Patricia Owen Steiner

University of Pittsburgh Press, 302 pp.,$49.95

As with many highly regarded literary works, the characterization of a subculture mixes enough truth with myth so that critics can disagree on levels of veracity. This is the case with Ricardo Guiraldes' classic novel of the Argentine pampa, ''Don Segundo Sombra.''

First published in 1926, the novel depicts the world of the gaucho with enormously readable charm. Beyond this, because of the issues raised by the novel, it remains important to Argentine national identity. Praised either as an emotional elegy to the gaucho, or an indigenous vindication of the Argentine spirit, the novel took the country by storm in 1926 and has been mandatory reading since.

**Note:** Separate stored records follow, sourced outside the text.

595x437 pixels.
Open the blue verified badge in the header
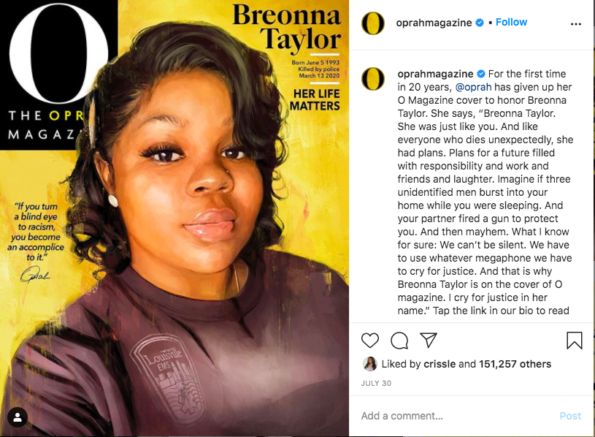point(480,23)

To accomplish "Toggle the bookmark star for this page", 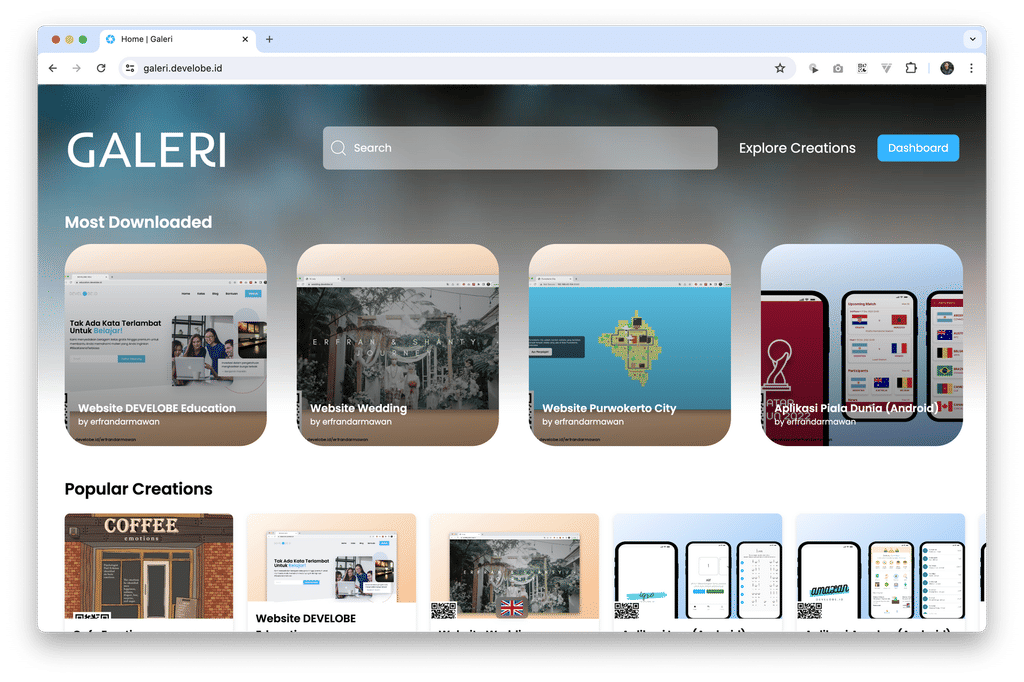I will click(780, 68).
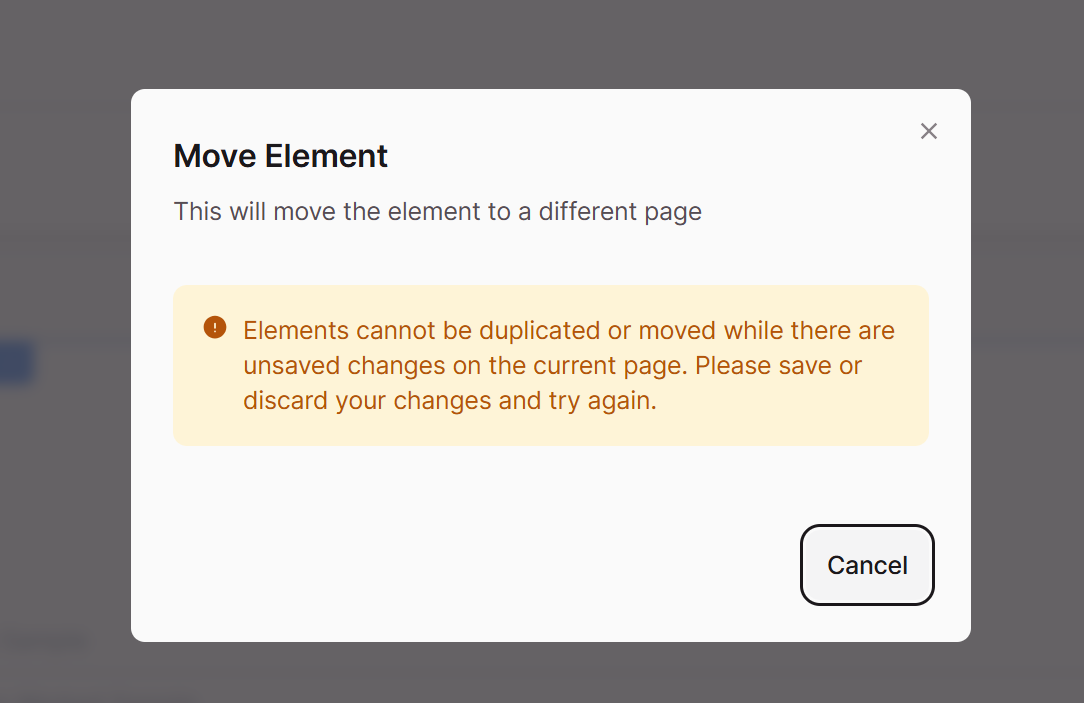This screenshot has width=1084, height=703.
Task: Click the unsaved changes warning message
Action: (x=569, y=365)
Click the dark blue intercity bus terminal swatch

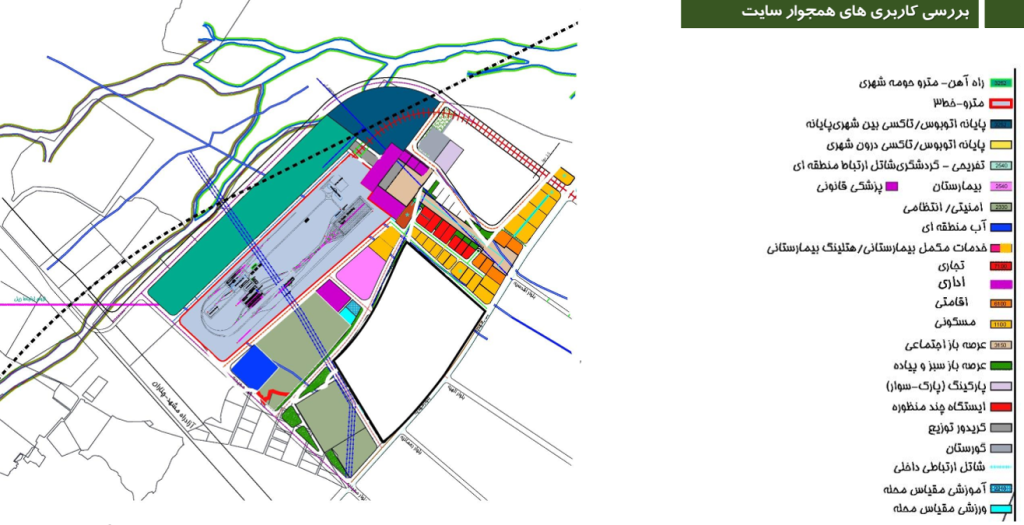pos(1001,124)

This critical edition, translated by Patricia Owen Steiner, also includes essays by several scholars placing the novel, Guiraldes, and the gaucho in a wider context.

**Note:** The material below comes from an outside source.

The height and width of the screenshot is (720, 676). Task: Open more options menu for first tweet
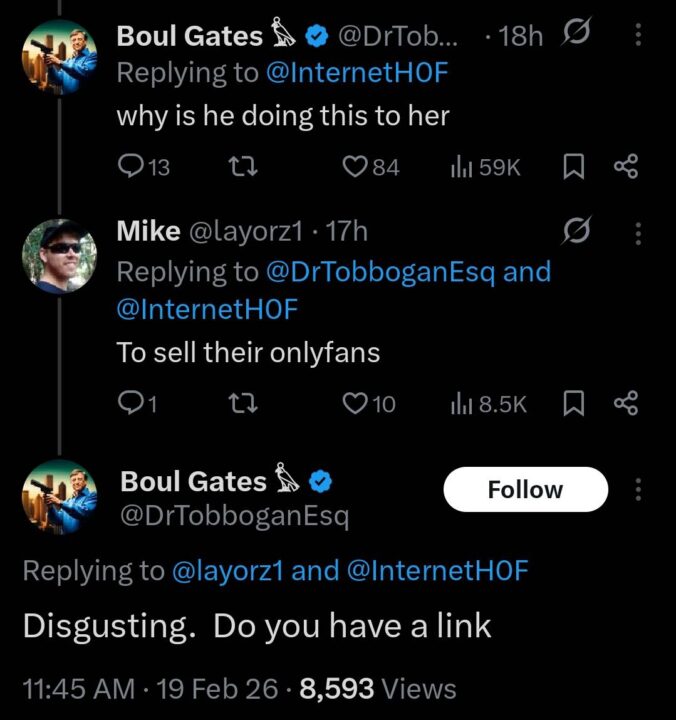click(x=639, y=37)
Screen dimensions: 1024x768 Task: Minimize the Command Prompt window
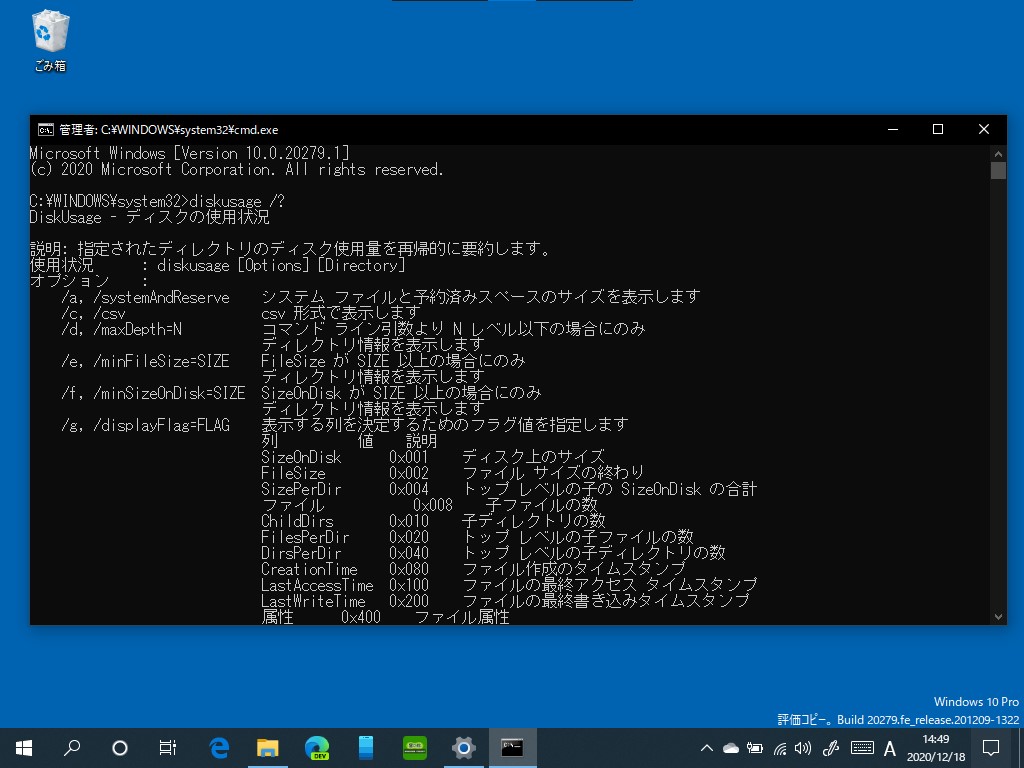click(x=891, y=129)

''Don Segundo Sombra'' arrived as Argentina was experiencing a wave of immigration and struggling to define nationalism including, for many artists, the authenticity of the primitive. The gaucho, often compared mistakenly to the American cowboy, was not part of a traditional community, but lived in a rootless, completely masculine culture that was a nomadic brotherhood to the core.

Gauchos carried big knives, not pistols in holsters. ''To gallop is to swallow distance,'' Guiraldes writes. ''To arrive, for the gaucho, is but a pretext for departing.''

The novel is narrated by Fabio Cacerces, a rebellious 14-year-old orphan first attracted to gaucho life by the figure of Don Segundo Sombra, a legendary gaucho who rides proudly into a rural town one afternoon looking for work.

Fabio is awed by him: ''His chest was huge, his joints bony like those of a colt, his feet short with an instep like a round roll, his hands bulky and leathery like an armadillo's shell. His skin was like an Indian's, his eyes slightly slanted toward the temples and small. To talk with greater ease, he had pushed back his narrow-brimmed hat, revealing a fringe of hair cut like a mane to the level of his eyebrows.''

What marks Don Segundo is his taciturn wisdom. It thwarts foolish attacks by strangers and leads to mastery of any situation in which he and his horse tangle with cattle or bulls. He can out-guess the weather, break any horse, avoid women, use his knife with great skill, and tell archival-quality myths around the campfire. In any culture he would be endearing and memorable.

While Guiraldes balances his elegy with sweat, danger, and the humor of being a gaucho, crucial journalistic information is just at the margins. Steiner writes that gauchos were mostly illiterate and superstitious. Gauchos held outsiders in contempt and ridiculed educated people. ''The gaucho looked down on women as somehow weaker than men and given to tears,'' Steiner writes. Prostitutes traveled from ranch to ranch or stopped at pulperias (a country store and bar) for the gaucho. Not wanting to be part of community life, gauchos looked on marriage as simply an arrangement. Their women usually lived in poverty at the edge of a ranch. The government considered their children illegitimate.

Don Segundo becomes a padrino, (godfather or protector) to the impulsive Fabio as they roam the pampas. Eventually, after many coming-of-age adventures, Fabio learns the identity of his father - a large landowner - and ironically becomes what he first rejected. The novel is told as a remembrance, infused with love and longing, and the tension between gaucho rootlessness and the demands of civilization.

Over time, with the continuing popularity of the book, the gaucho has become more of an idealized hero in Argentina rather than a skillful primitive.